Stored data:
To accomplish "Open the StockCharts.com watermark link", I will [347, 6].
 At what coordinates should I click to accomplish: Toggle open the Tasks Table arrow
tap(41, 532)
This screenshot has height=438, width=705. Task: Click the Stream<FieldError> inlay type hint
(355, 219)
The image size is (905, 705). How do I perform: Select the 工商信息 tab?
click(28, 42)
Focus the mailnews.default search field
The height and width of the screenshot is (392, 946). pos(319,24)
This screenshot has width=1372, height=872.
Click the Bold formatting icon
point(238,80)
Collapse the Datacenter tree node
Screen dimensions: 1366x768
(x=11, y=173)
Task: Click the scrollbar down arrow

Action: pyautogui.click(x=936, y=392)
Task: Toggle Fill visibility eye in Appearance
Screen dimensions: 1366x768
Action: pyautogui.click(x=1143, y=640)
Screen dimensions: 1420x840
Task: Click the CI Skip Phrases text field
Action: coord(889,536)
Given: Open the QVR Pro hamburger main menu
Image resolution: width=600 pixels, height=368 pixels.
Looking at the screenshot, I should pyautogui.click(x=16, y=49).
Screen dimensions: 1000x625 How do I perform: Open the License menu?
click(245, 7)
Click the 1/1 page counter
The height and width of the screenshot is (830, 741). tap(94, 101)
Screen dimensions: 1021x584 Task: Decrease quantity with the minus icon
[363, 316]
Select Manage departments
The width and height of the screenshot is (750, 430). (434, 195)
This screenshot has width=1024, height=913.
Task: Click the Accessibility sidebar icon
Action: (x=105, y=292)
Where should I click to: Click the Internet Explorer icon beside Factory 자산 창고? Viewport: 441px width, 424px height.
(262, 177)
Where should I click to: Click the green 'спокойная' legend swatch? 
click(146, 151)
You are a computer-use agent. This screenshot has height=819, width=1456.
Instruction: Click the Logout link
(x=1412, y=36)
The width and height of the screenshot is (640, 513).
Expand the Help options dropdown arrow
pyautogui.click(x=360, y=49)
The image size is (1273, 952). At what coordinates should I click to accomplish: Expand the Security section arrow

DO THIS –
Copy every one of the rows above word for word, changing nothing.

COMPLETE OUTPUT –
To accomplish "Open the StockCharts.com watermark link", I will [347, 6].
 At what coordinates should I click to accomplish: Toggle open the Tasks Table arrow
tap(41, 532)
This screenshot has height=438, width=705. Task: Click the Stream<FieldError> inlay type hint
(355, 219)
The image size is (905, 705). How do I perform: Select the 工商信息 tab?
click(28, 42)
Focus the mailnews.default search field
The height and width of the screenshot is (392, 946). pos(319,24)
This screenshot has width=1372, height=872.
Click the Bold formatting icon
point(238,80)
Collapse the Datacenter tree node
Screen dimensions: 1366x768
(x=11, y=173)
Task: Click the scrollbar down arrow

Action: pyautogui.click(x=936, y=392)
Task: Toggle Fill visibility eye in Appearance
Screen dimensions: 1366x768
Action: pyautogui.click(x=1143, y=640)
Screen dimensions: 1420x840
Task: Click the CI Skip Phrases text field
Action: coord(889,536)
Given: Open the QVR Pro hamburger main menu
Image resolution: width=600 pixels, height=368 pixels.
Looking at the screenshot, I should pyautogui.click(x=16, y=49).
Screen dimensions: 1000x625 How do I perform: Open the License menu?
click(245, 7)
Click the 1/1 page counter
The height and width of the screenshot is (830, 741). tap(94, 101)
Screen dimensions: 1021x584 Task: Decrease quantity with the minus icon
[363, 316]
Select Manage departments
The width and height of the screenshot is (750, 430). (434, 195)
This screenshot has width=1024, height=913.
Task: Click the Accessibility sidebar icon
Action: (x=105, y=292)
Where should I click to: Click the Internet Explorer icon beside Factory 자산 창고? Viewport: 441px width, 424px height.
(262, 177)
Where should I click to: Click the green 'спокойная' legend swatch? 
click(146, 151)
You are a computer-use agent. This screenshot has height=819, width=1456.
Instruction: Click the Logout link
(x=1412, y=36)
The width and height of the screenshot is (640, 513).
Expand the Help options dropdown arrow
pyautogui.click(x=360, y=49)
The image size is (1273, 952). At what coordinates should I click to accomplish: Expand the Security section arrow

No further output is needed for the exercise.